▶ RECORD EXCERPTS
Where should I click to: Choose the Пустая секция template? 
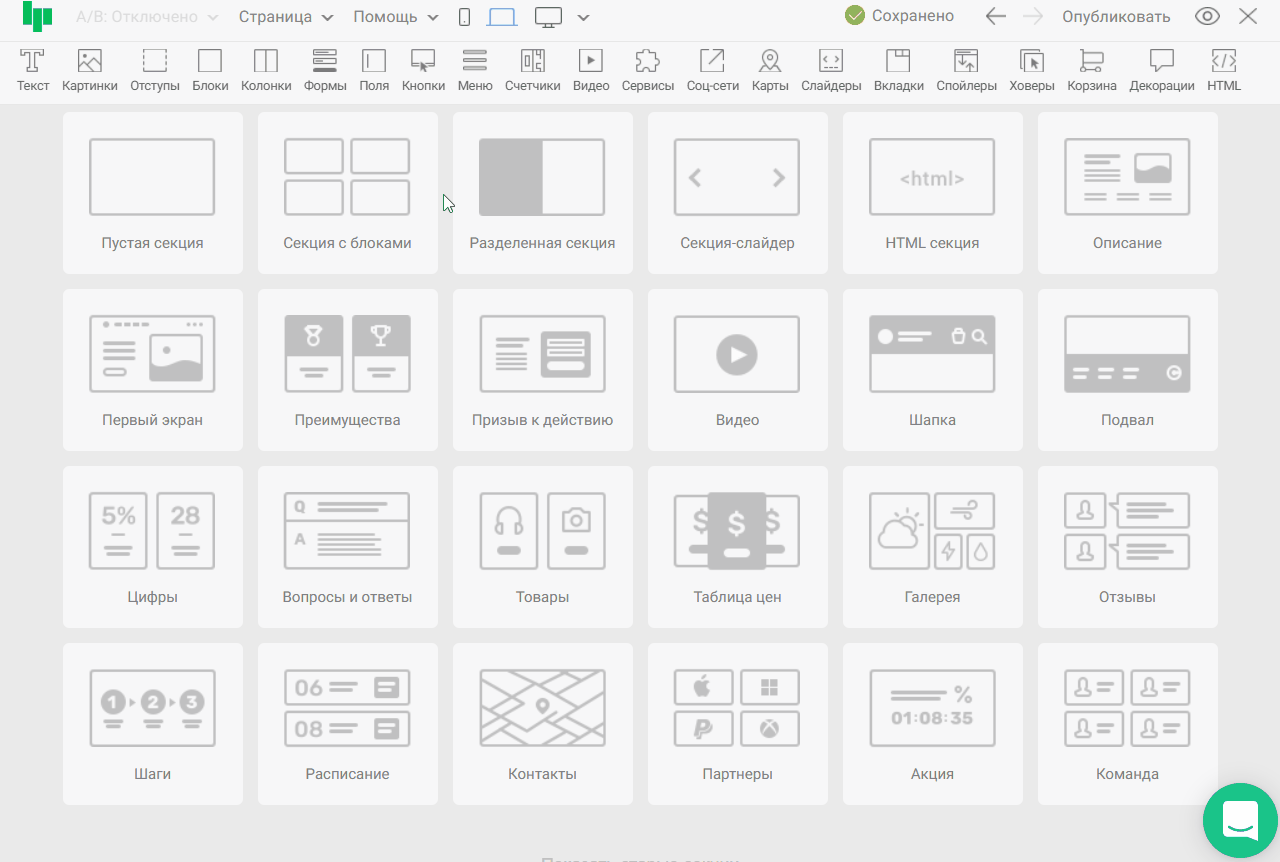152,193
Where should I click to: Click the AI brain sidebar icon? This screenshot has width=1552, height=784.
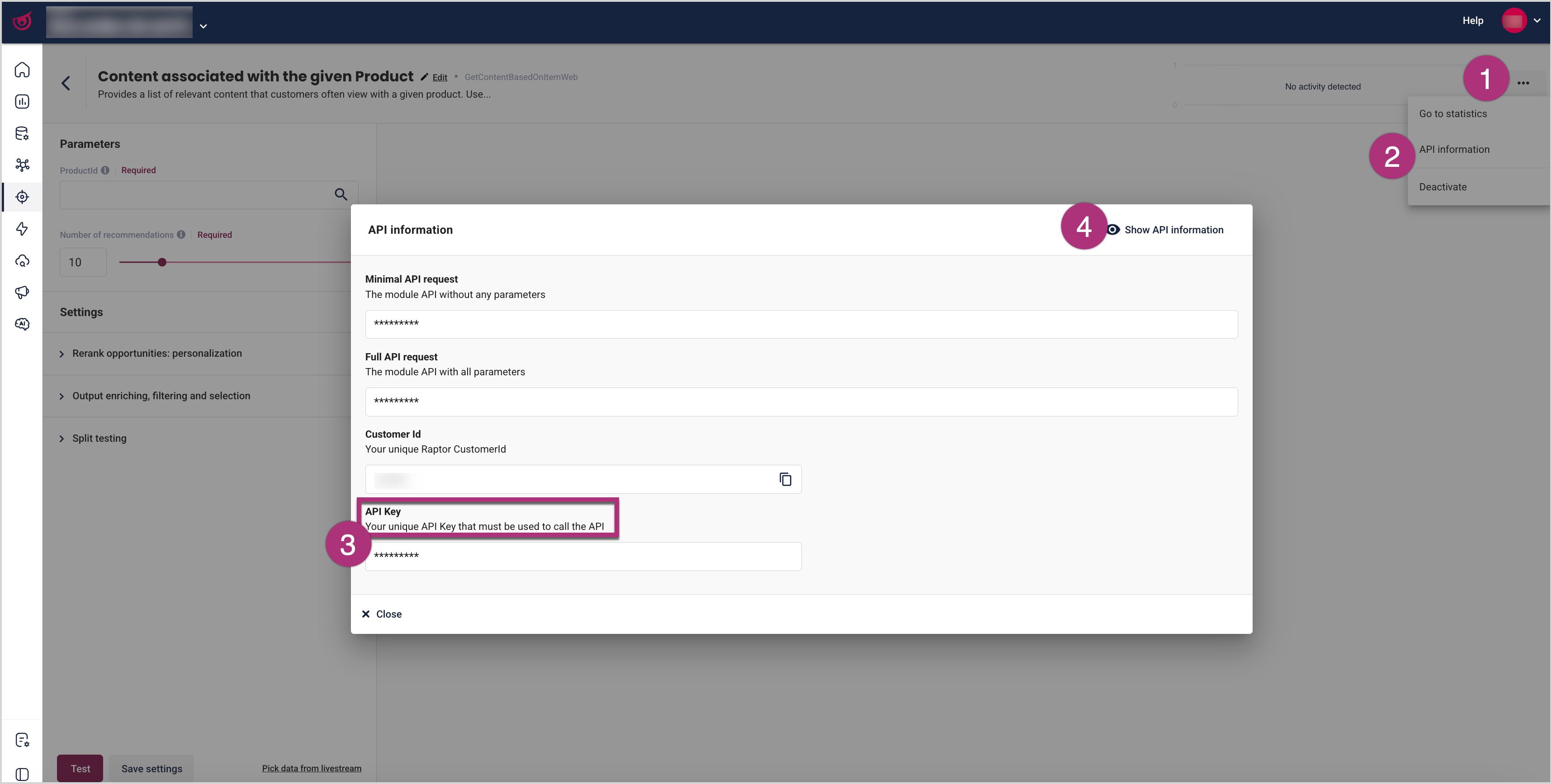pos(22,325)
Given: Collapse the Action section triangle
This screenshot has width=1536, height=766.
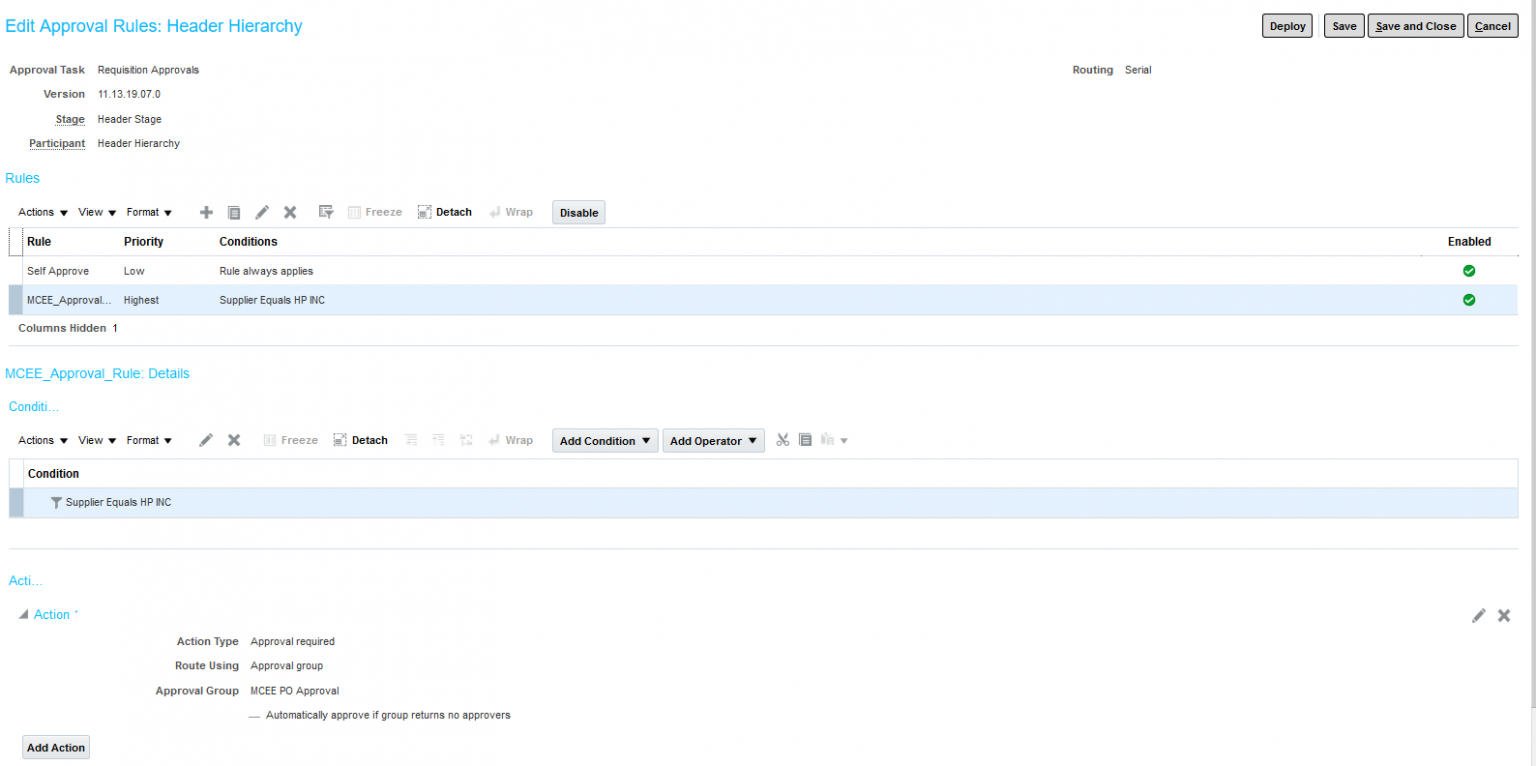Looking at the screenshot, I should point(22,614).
* * *
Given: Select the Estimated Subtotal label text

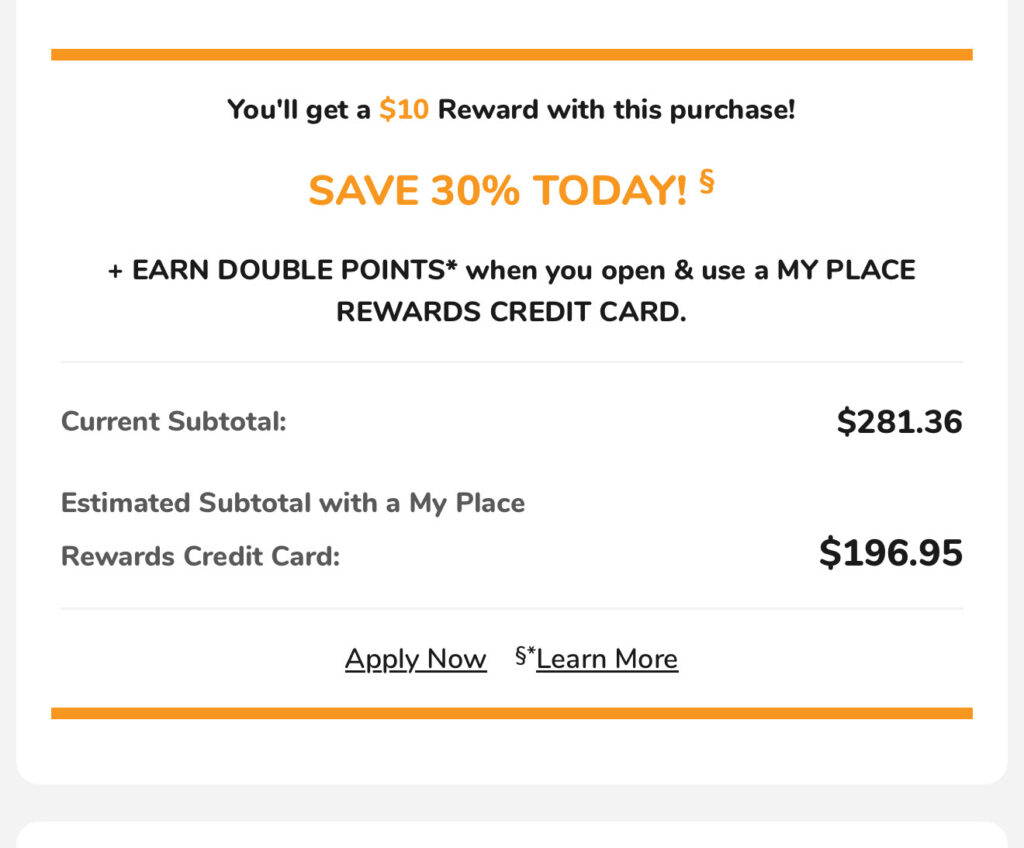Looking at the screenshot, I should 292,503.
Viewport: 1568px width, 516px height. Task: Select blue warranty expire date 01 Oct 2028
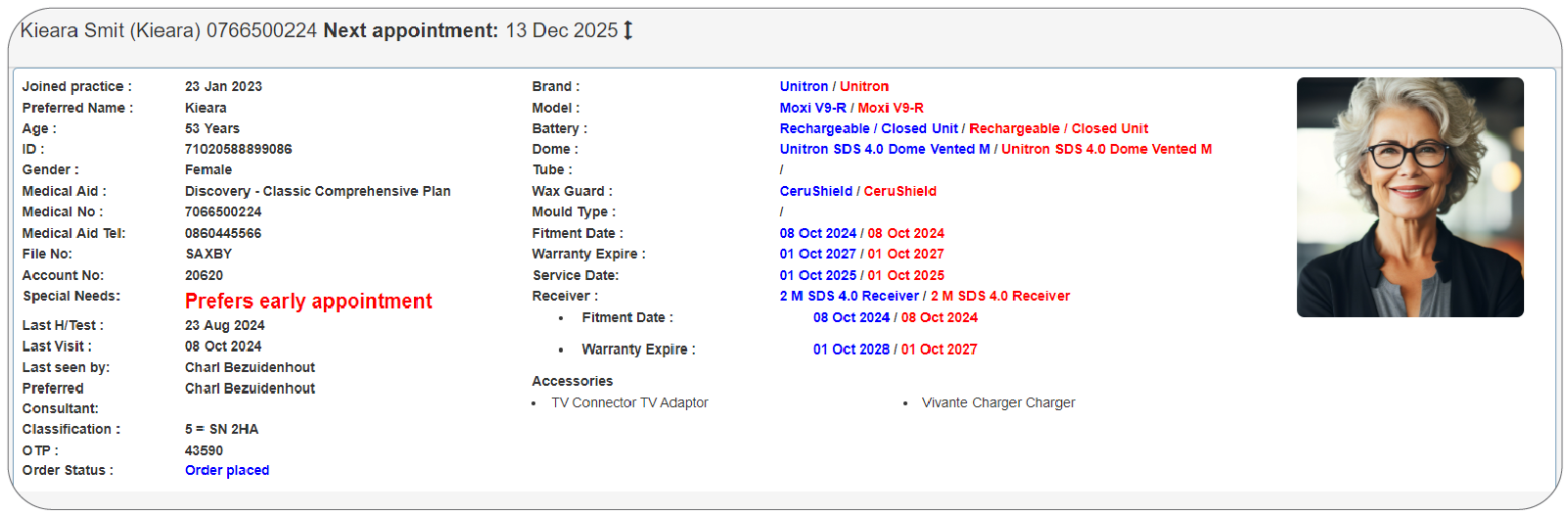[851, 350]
---
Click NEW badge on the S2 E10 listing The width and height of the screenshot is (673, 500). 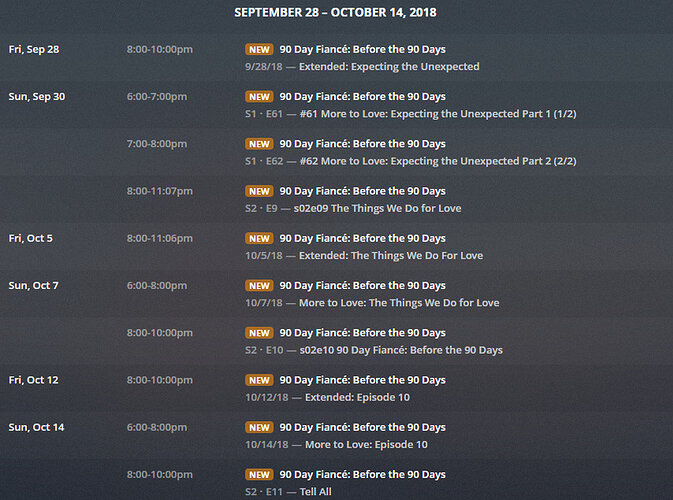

▶ EXERCISE DESCRIPTION
Write out the items starting at the line containing "Where should I click to: Choose" and ending at the line containing "Looking at the screenshot, I should point(22,614).", including both of those lines, word for word. Leave the pictures out of your answer.

▶ RESULT
Where should I click to: Choose the Пустая секция template? 
152,193
Where should I click to: Click the AI brain sidebar icon? This screenshot has width=1552, height=784.
pos(22,325)
Given: Collapse the Action section triangle
This screenshot has width=1536, height=766.
Looking at the screenshot, I should point(22,614).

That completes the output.